Parkplatznot in Stuttgart In Heumaden steht ein einsamer Jaguar
Wem gehört der noble Wagen, der laut Anwohnern vor sich hin gammelt? Die Stadt kennt die Antwort – kann aber den Parkplatz nicht räumen. Das sind die Gründe.
Wem gehört der noble Wagen, der laut Anwohnern vor sich hin gammelt? Die Stadt kennt die Antwort – kann aber den Parkplatz nicht räumen. Das sind die Gründe.
Einen Jaguar vor der Haustür – das hätten viele Automobilfans sicher gern. Klassisch, schick, teuer – und meist gut gepflegt, denn das heilige Blechle soll ja auch etwas hermachen. Anders sehen es die Anwohnerinnen und Anwohner der Bernsteinstraße in Heumaden. Dort steht ein Jaguar vor der Tür. Vergammelt, vedreckt, mit kaputter Scheibe, „und jetzt läuft auch noch eine Flüssigkeit heraus, direkt neben einem Gulli“, erzählt ein Anwohner, vor dessen Haus das Auto steht.
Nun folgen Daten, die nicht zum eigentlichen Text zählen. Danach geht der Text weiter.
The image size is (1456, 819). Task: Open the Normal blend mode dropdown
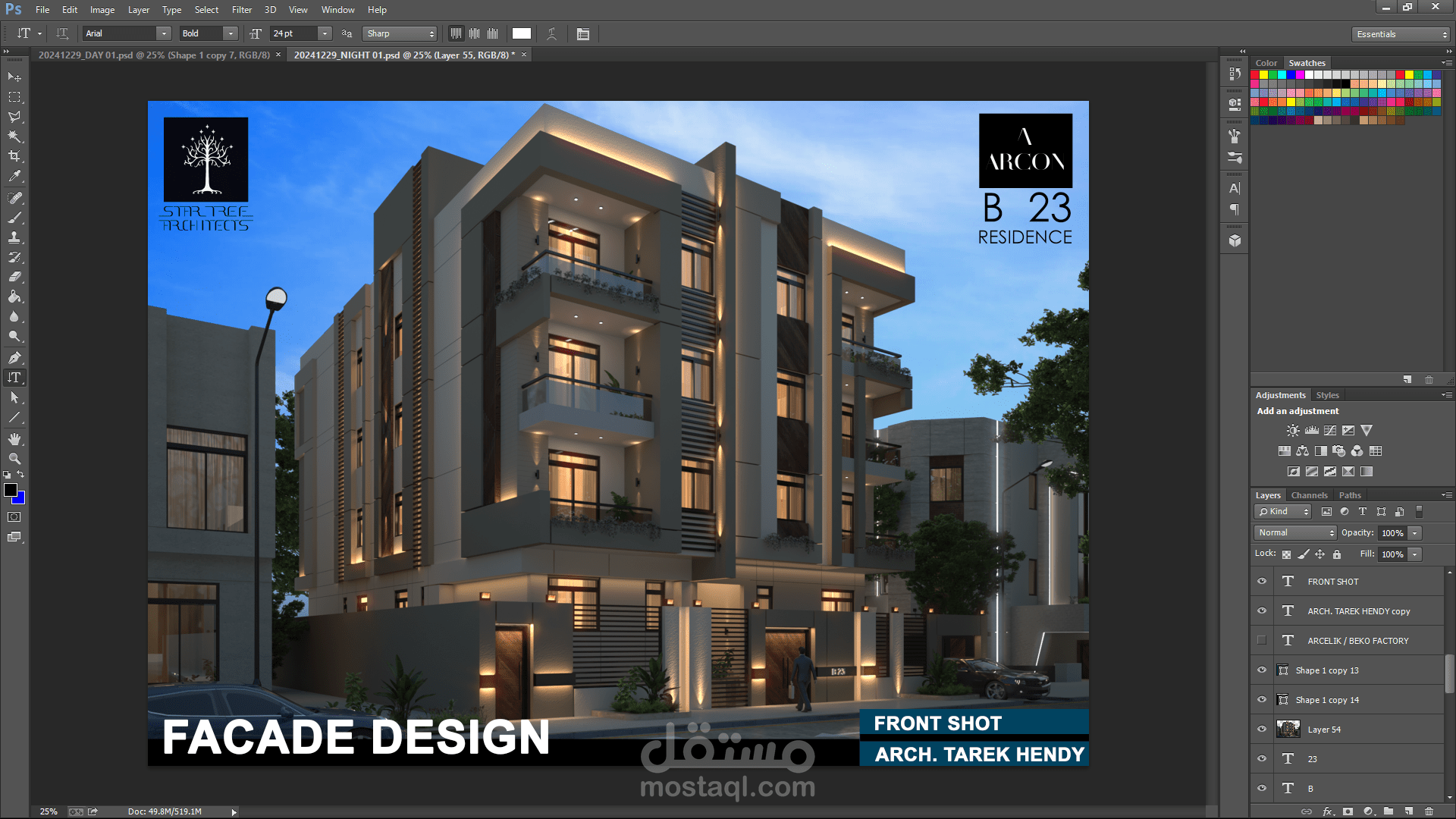click(x=1295, y=533)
Angeregt durch die Berichterstattung unserer Zeitung aus dem Kreis Böblingen hat er sich nun gemeldet. Dort waren Autos, deren Besitzer sie nicht aufgegeben hatten, aber am Straßenrand stehenließen, abgeschleppt und verkauft respektive verschrottet worden – sehr zum Ärger der Besitzer. In Heumaden würde man sich darüber freuen. Seit gut einem Jahr stehe der blaue Jaguar mit tschechischem Kennzeichen da, seit fünf Monaten auch ohne Tüv. „Mehrfache Meldungen an die Verkehrsüberwachung blieben leider ergebnislos“, sagt der Anwohner. Ein Auto mit deutscher Zulassung, das daneben stand, habe bereits nach acht Wochen ohne gültigen Tüv einen Strafzettel erhalten – der in Tschechien zugelassene Jaguar nach Monaten noch nicht. Der Anwohner ist auch deswegen sauer, weil Parkplätze in der Gegend wertvolles Gut seien – wie nahezu überall in Stuttgart.
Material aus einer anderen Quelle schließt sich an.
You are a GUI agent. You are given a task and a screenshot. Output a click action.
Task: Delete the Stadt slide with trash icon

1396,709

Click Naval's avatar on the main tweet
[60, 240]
Ganz so schlimm ist es laut der Stadt nicht. Das Fahrzeug sei bei der Verkehrsüberwachung bekannt. „Es steht im Rahmen der Streifen vor Ort unter Beobachtung“, teilt der Pressesprecher Oliver Hillinger mit. Es habe bislang noch keinen Grund zu Beanstandungen gegeben, „da das Fahrzeug keine wesentlichen Mängel aufweist und auch ordentlich auf einem Parkplatz abgestellt ist“. Man habe auch mit Hilfe der Polizei eine Person ermitteln können, die die Fahrzeugschlüssel hat. „Diese wurde gebeten, sich zeitnah um das Fahrzeug zu kümmern“, sagt Hillinger weiter.
Grundsätzlich sei es so, dass alle verkehrssicheren Fahrzeuge bis zu 7,5 Tonnen Gesamtmasse im öffentlichen Verkehrsraum parken dürfen, „sofern keine anderen gesetzlichen Parkvorschriften dem entgegenstehen“. Es bestehe kein Verbot, ein Auto über einen längeren Zeitraum zu parken. Auf den vorliegenden Fall bezogen bedeutet das: Es wäre rechtlich nicht zulässig, dass die Verkehrsüberwachung eingreift.
Wenn ein Fahrzeug keine Zulassung hat und im öffentlichen Verkehrsraum abgestellt ist, erfassen es die Verkehrsüberwachung und die Polizei. Es werde dann sofern möglich beanstandet und anschließend an die zuständige Straßenverkehrsbehörde gemeldet. Diese suche dann nach dem aktuellen Besitzer oder der Besitzerin. Bei ausländischen Fahrzeugen sei das „erfahrungsgemäß sehr aufwendig“ und könne auch länger dauern. Bei ausländischen Zulassungen brauche es mitunter mehr Zeit, wenn diese entfernt werden müssen, falls sie unberechtigt – da nicht zugelassen – abgestellt sind. Davon könne man aus rechtlichen Gründen auch nicht abweichen.
Eine Ausnahme könne die Behörde machen, „wenn eine konkrete Gefahr für die Umwelt oder die öffentliche Sicherung oder Ordnung“ vorliege. Bei dem Fahrzeug an der Heumadener Bernsteinstraße habe man das nicht feststellen können. Die Anwohner müssen es also wohl noch eine Zeit lang aushalten.